• **Prompt**: Pick out each line of the data below that contains the string "cell", and reproduce those lines in their original order.

• **Working data**:
• • •
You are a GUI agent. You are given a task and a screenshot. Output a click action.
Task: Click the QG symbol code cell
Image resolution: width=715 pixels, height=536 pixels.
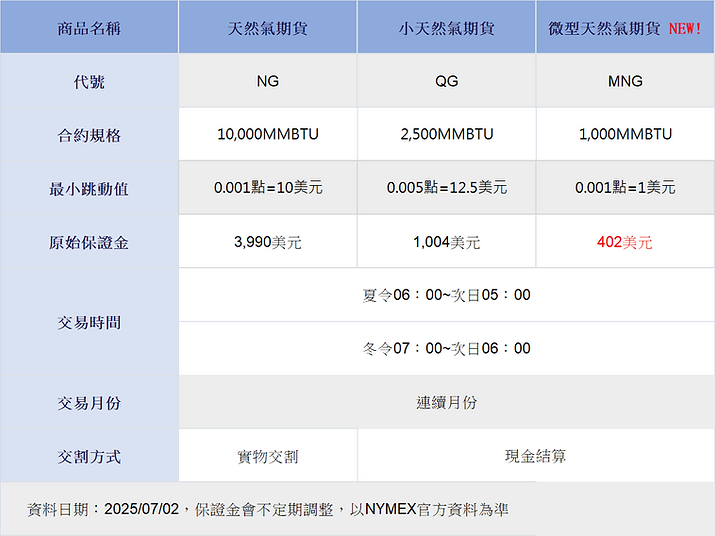pos(446,81)
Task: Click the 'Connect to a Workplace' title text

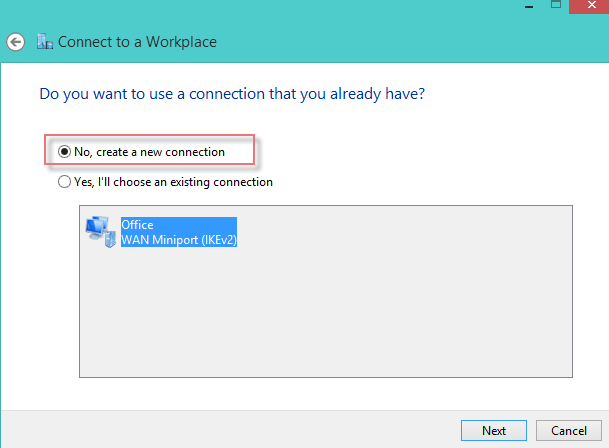Action: click(x=137, y=42)
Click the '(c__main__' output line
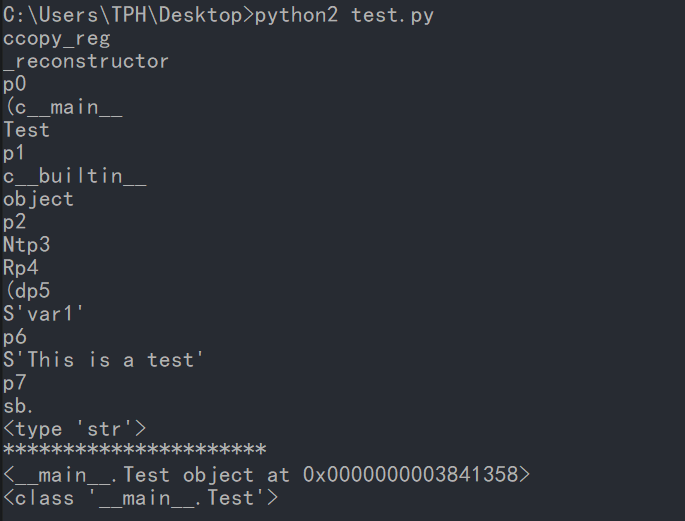This screenshot has height=521, width=685. pos(62,108)
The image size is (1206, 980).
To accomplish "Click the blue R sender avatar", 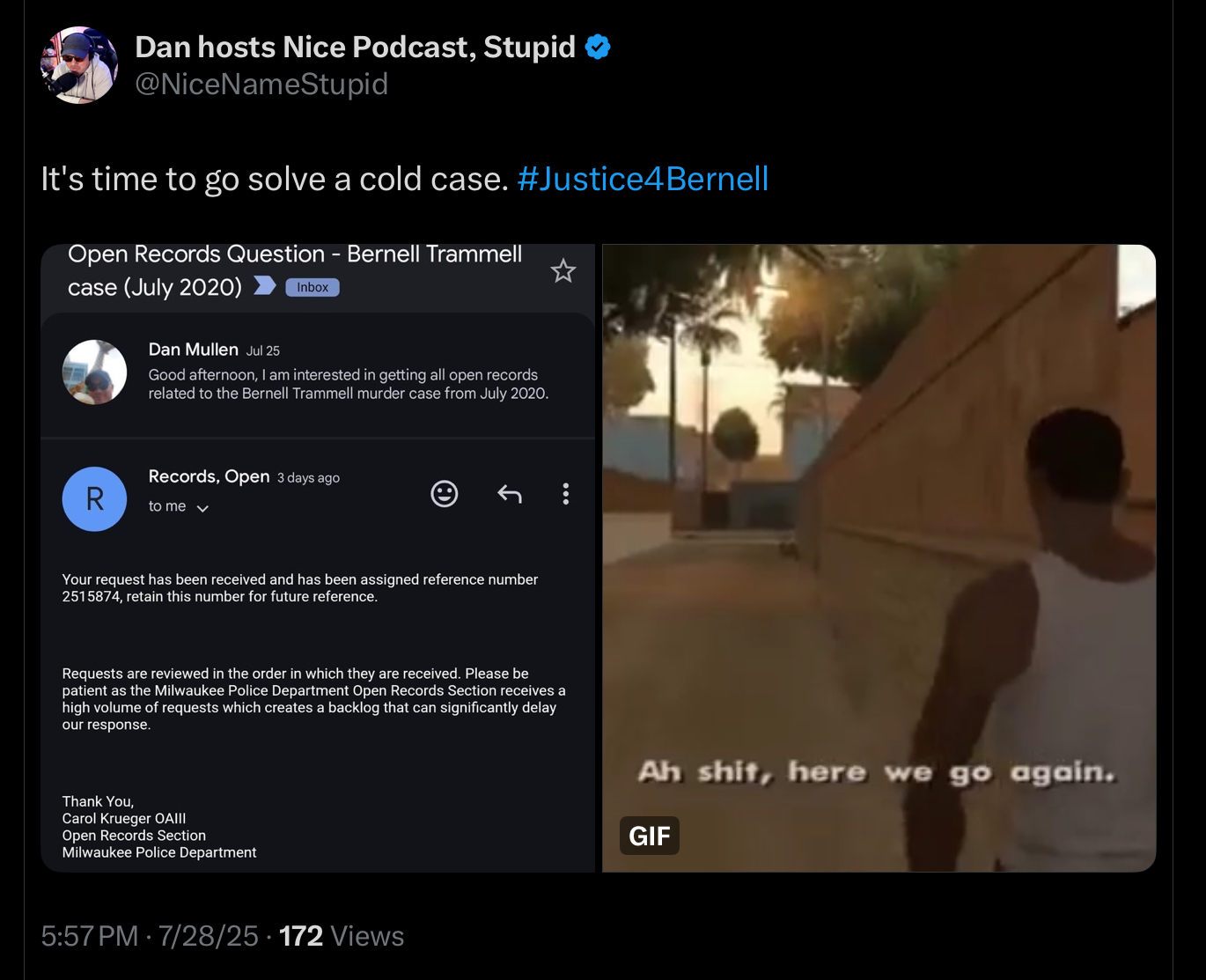I will point(94,499).
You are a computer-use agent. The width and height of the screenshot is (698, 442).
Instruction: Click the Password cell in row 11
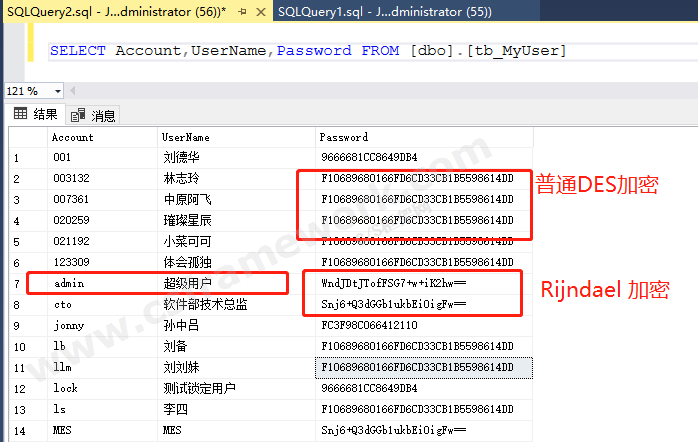pyautogui.click(x=417, y=368)
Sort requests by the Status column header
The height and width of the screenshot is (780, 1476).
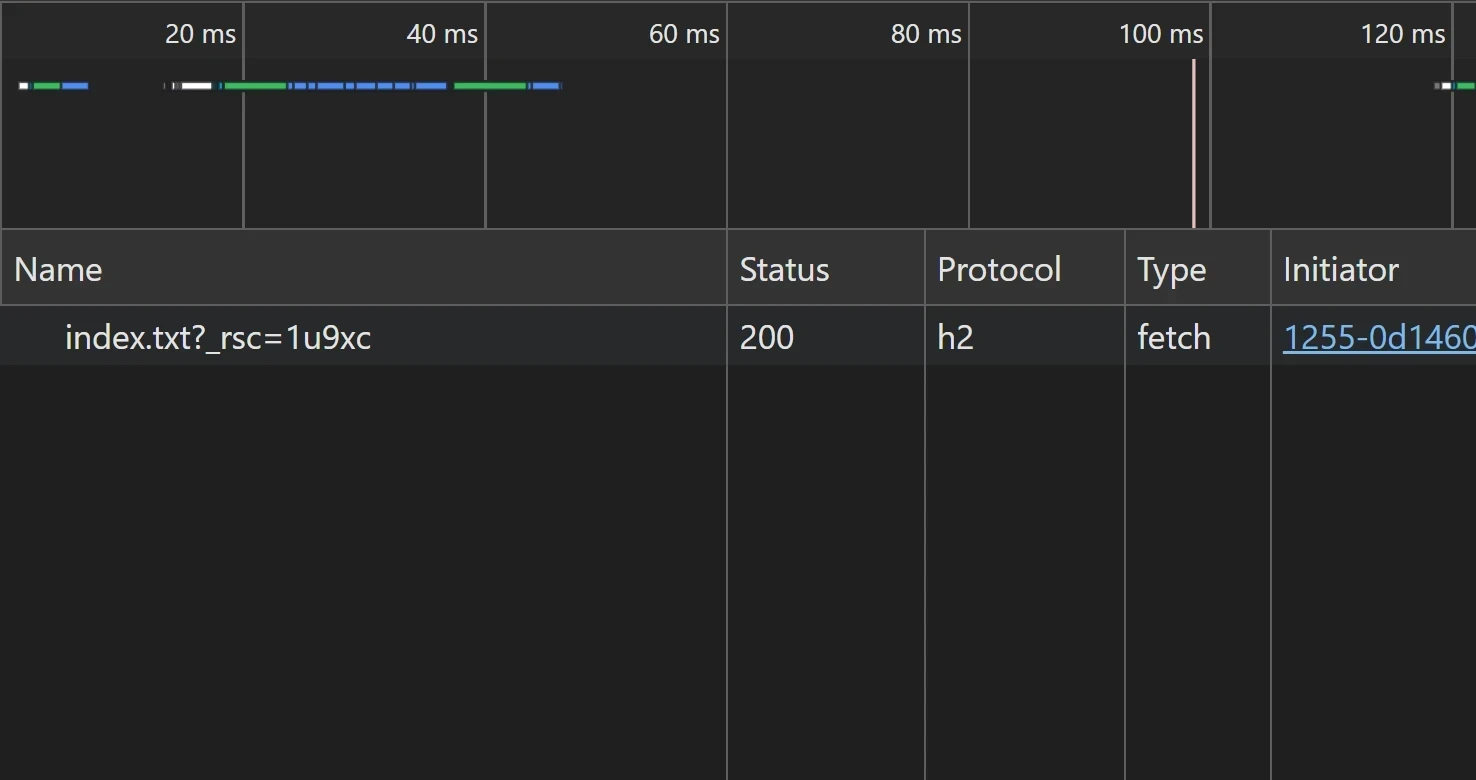tap(784, 269)
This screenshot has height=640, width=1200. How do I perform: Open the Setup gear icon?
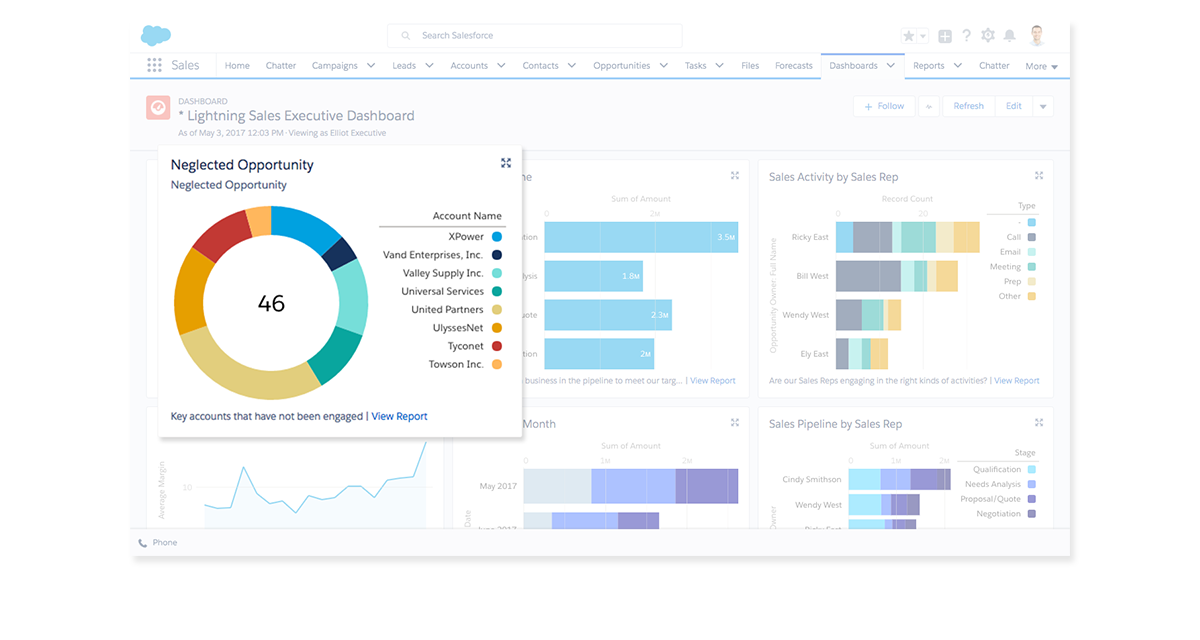click(988, 36)
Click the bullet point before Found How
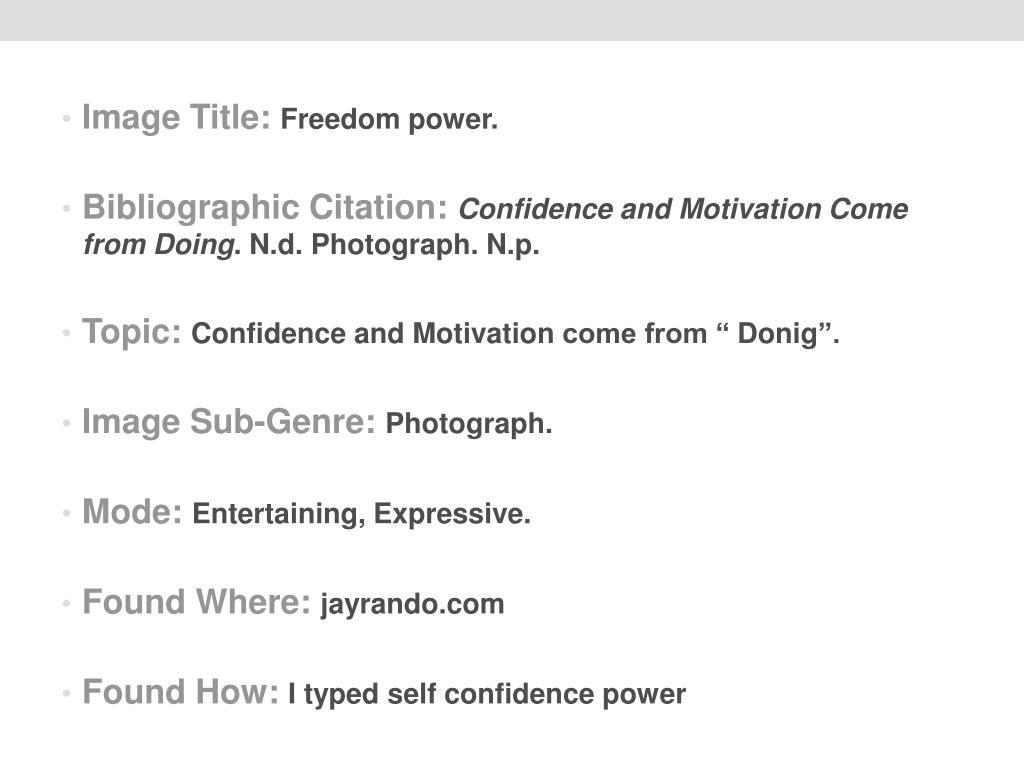This screenshot has height=768, width=1024. [66, 694]
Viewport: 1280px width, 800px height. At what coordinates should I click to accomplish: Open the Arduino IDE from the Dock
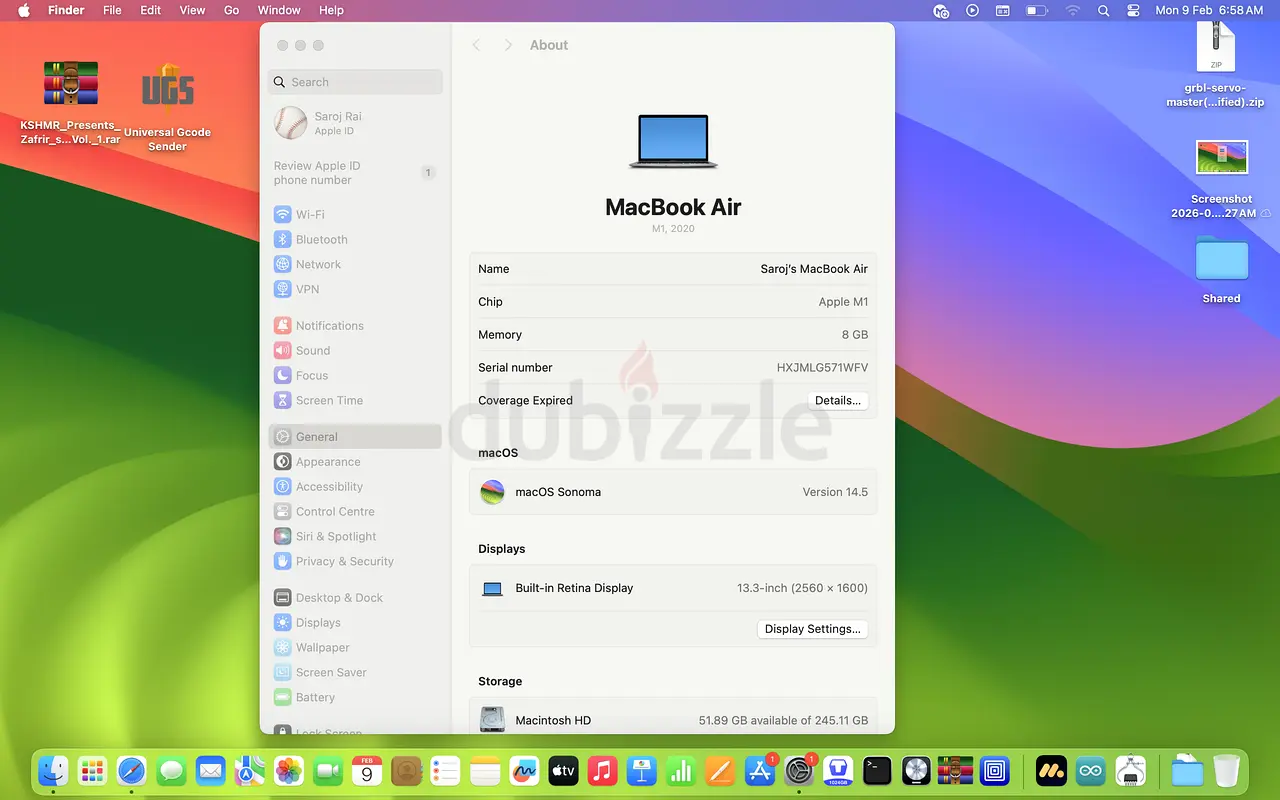tap(1089, 771)
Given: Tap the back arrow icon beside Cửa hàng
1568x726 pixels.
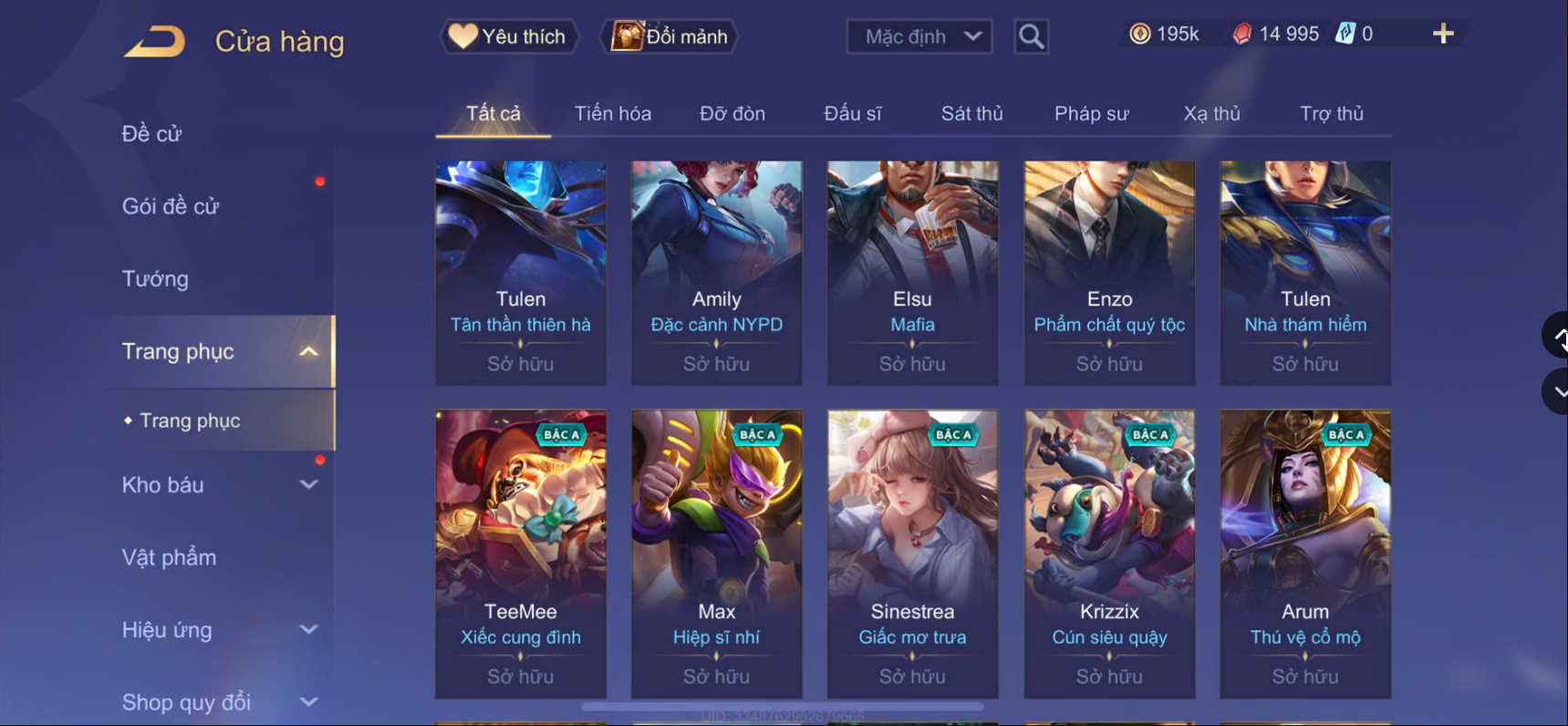Looking at the screenshot, I should pos(154,41).
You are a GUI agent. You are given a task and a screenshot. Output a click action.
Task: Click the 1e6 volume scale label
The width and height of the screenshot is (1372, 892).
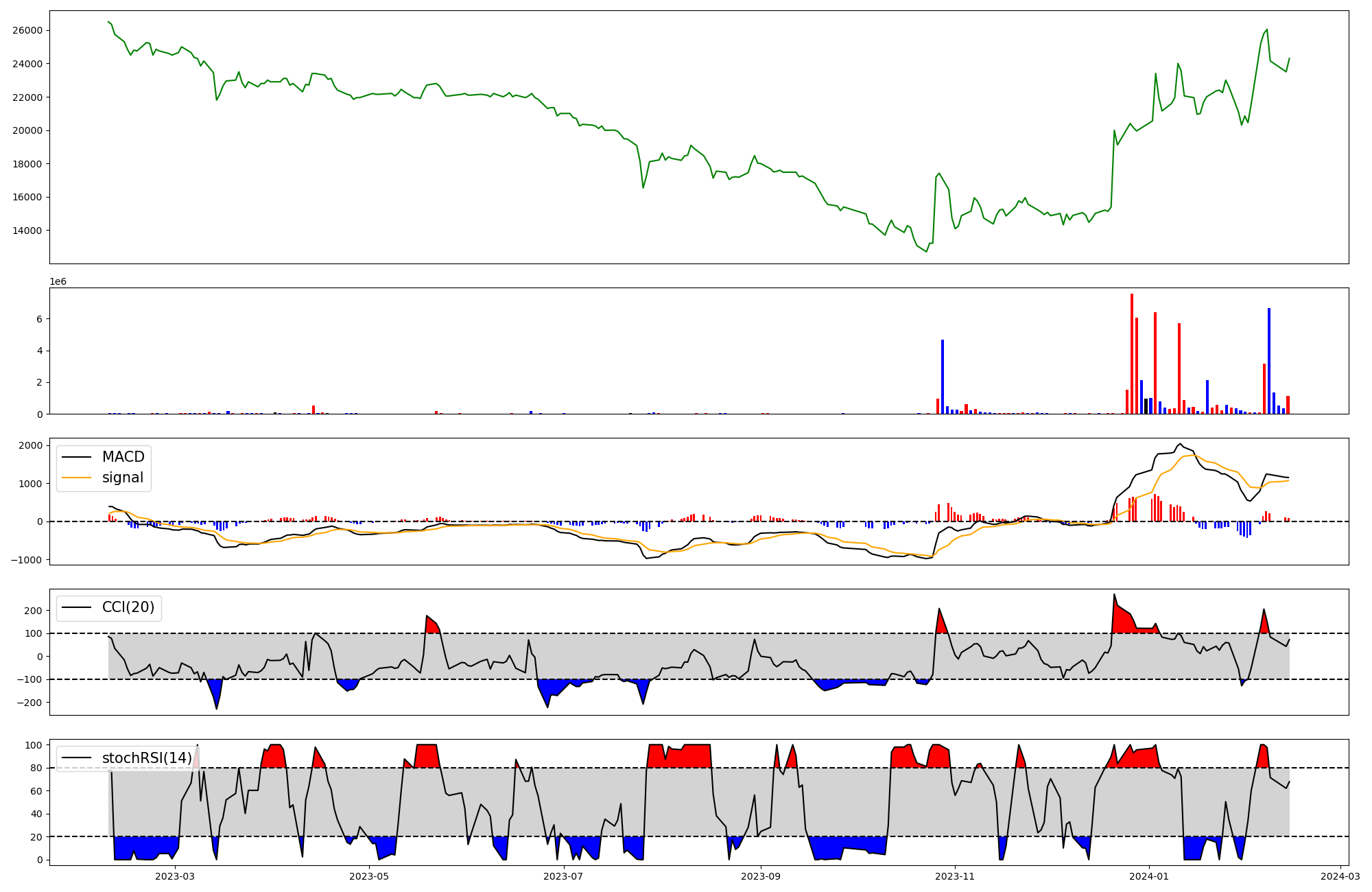(x=58, y=281)
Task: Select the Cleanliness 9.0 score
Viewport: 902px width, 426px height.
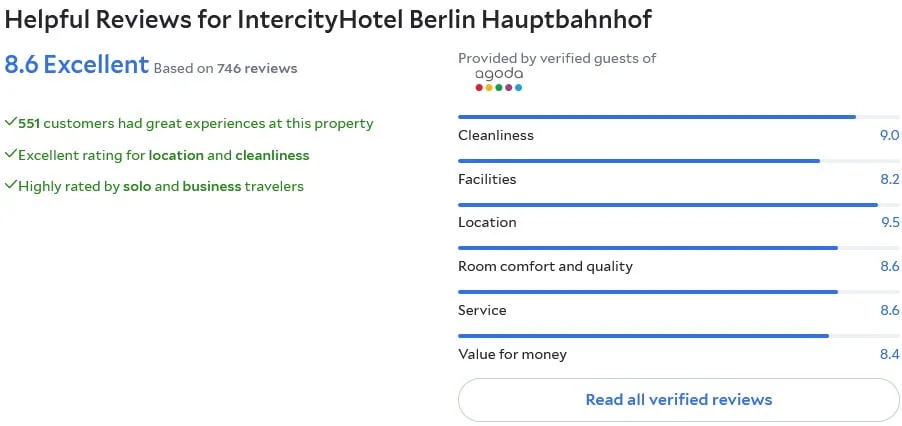Action: point(889,136)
• • •
• **Answer in full**:
Task: Click the QG symbol code cell
Instruction: Click the Password cell in row 11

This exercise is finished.